» **ACTIVITY**:
When you copy the data, keep every word exactly as it is and leave the pictures out.

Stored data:
———
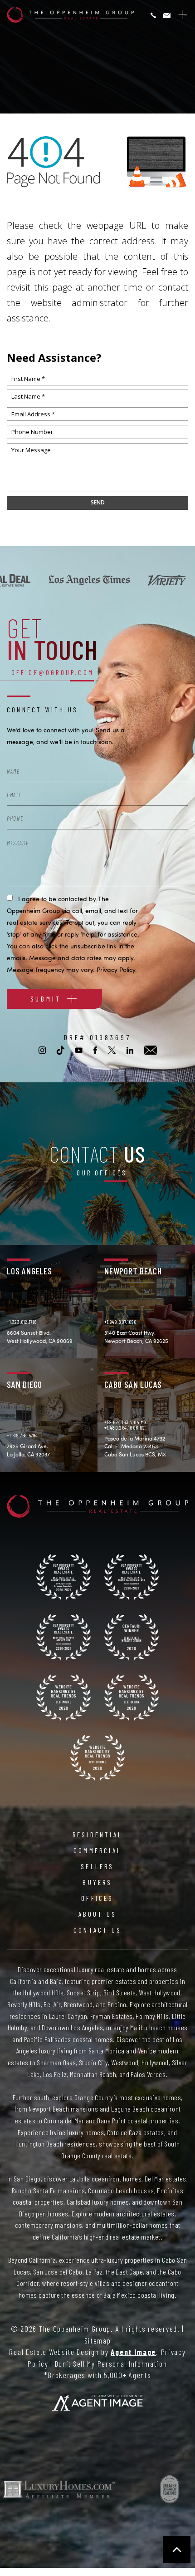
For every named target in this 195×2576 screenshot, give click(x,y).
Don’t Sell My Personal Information (111, 2363)
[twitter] (112, 1050)
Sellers (97, 1866)
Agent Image (133, 2351)
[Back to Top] (176, 2549)
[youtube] (79, 1050)
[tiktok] (60, 1050)
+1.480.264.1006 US (124, 1427)
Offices (97, 1898)
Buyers (97, 1882)
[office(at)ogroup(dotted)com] (167, 15)
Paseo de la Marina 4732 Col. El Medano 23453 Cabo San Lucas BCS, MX (135, 1446)
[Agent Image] (97, 2403)
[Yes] (10, 897)
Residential (97, 1835)
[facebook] (95, 1050)
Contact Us (97, 1930)
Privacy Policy (116, 969)
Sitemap (97, 2340)
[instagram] (42, 1050)
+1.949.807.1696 (120, 1321)
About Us (97, 1914)
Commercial (97, 1850)
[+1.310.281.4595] (153, 15)
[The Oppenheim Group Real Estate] (70, 15)
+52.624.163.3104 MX (125, 1422)
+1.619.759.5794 (22, 1435)
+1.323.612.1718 (22, 1321)
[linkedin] (130, 1050)
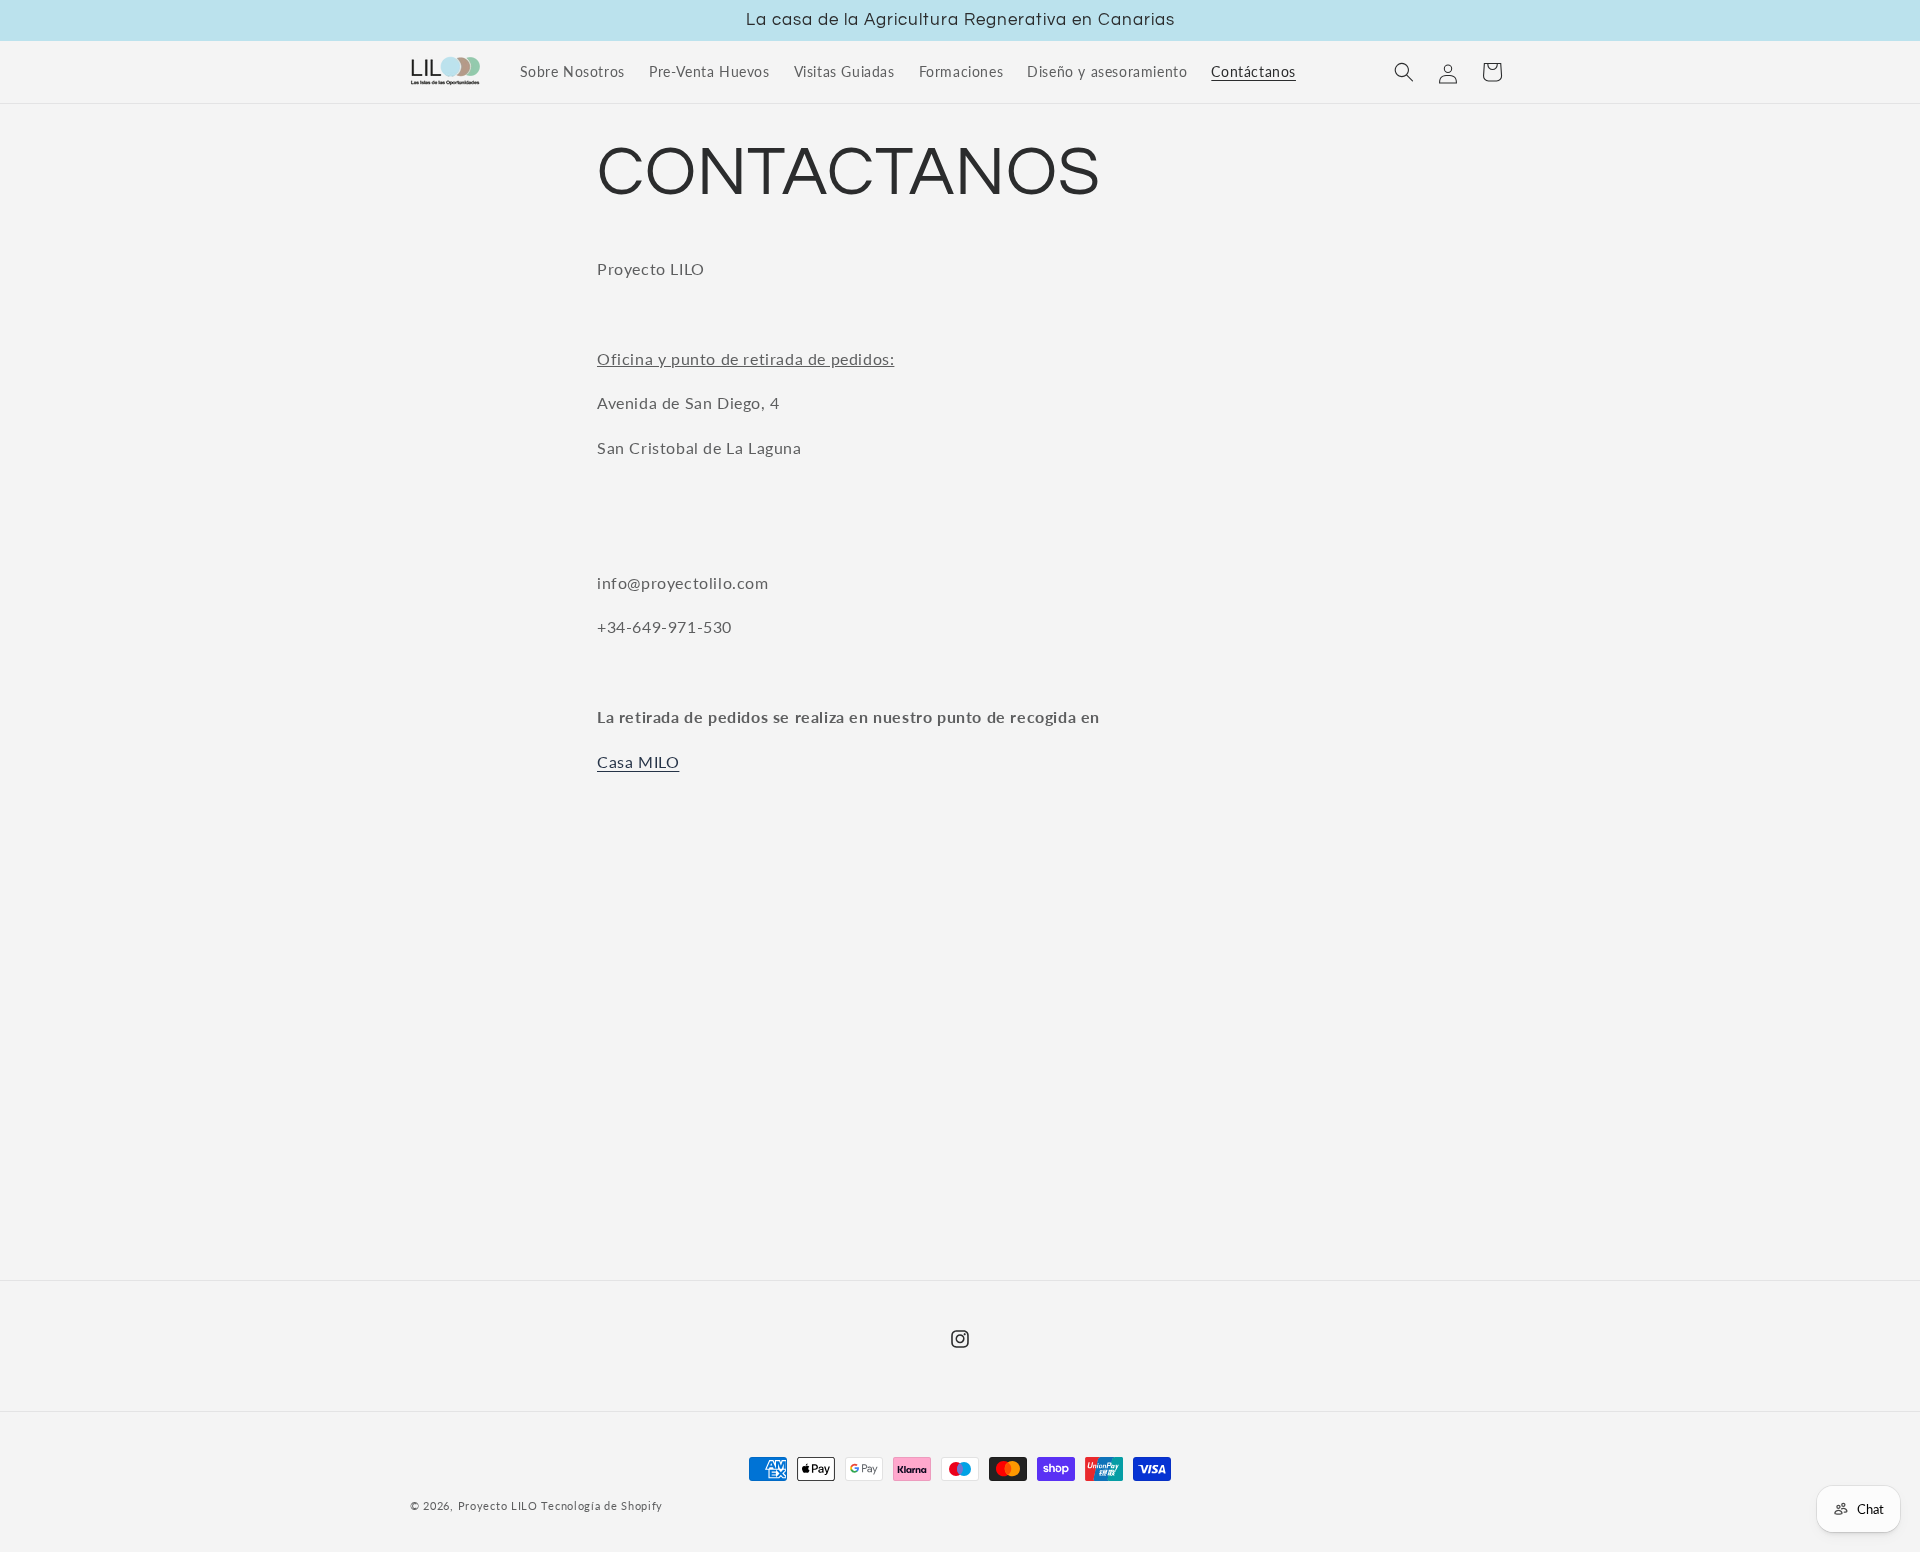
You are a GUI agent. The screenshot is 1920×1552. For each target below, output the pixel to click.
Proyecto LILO (498, 1505)
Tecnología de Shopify (602, 1505)
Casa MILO (638, 761)
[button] (1404, 72)
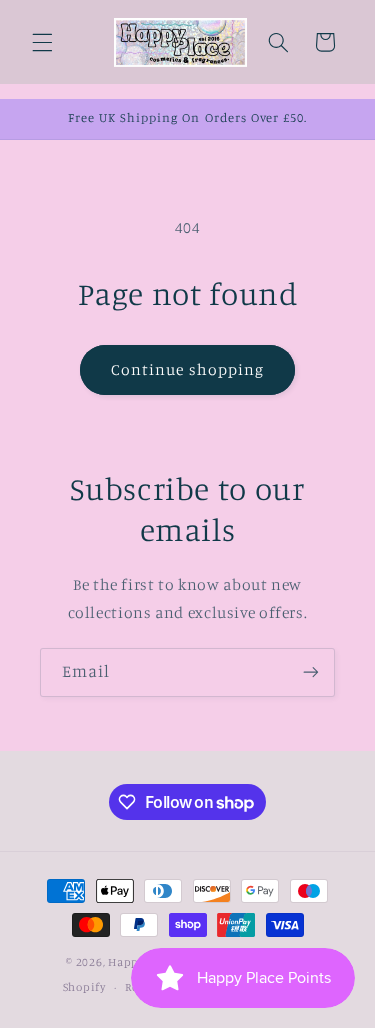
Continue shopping (187, 369)
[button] (42, 42)
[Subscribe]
———
» **OUTPUT FOR THIS TASK**:
For every named target in this 195×2576 screenshot, give click(x,y).
Don’t Sell My Personal Information (111, 2363)
[twitter] (112, 1050)
Sellers (97, 1866)
Agent Image (133, 2351)
[Back to Top] (176, 2549)
[youtube] (79, 1050)
[tiktok] (60, 1050)
+1.480.264.1006 US (124, 1427)
Offices (97, 1898)
Buyers (97, 1882)
[office(at)ogroup(dotted)com] (167, 15)
Paseo de la Marina 4732 Col. El Medano 23453 Cabo San Lucas BCS, MX (135, 1446)
[Agent Image] (97, 2403)
[Yes] (10, 897)
Residential (97, 1835)
[facebook] (95, 1050)
Contact Us (97, 1930)
Privacy Policy (116, 969)
Sitemap (97, 2340)
[instagram] (42, 1050)
+1.949.807.1696 (120, 1321)
About Us (97, 1914)
Commercial (97, 1850)
[+1.310.281.4595] (153, 15)
[The Oppenheim Group Real Estate] (70, 15)
+52.624.163.3104 MX (125, 1422)
+1.619.759.5794 (22, 1435)
+1.323.612.1718 (22, 1321)
[linkedin] (130, 1050)
You are a GUI agent. The screenshot is 1920×1552. For each target below, output the pixel to click.
Proyecto LILO (498, 1505)
Tecnología de Shopify (602, 1505)
Casa MILO (638, 761)
[button] (1404, 72)
Continue shopping (187, 369)
[button] (42, 42)
[Subscribe]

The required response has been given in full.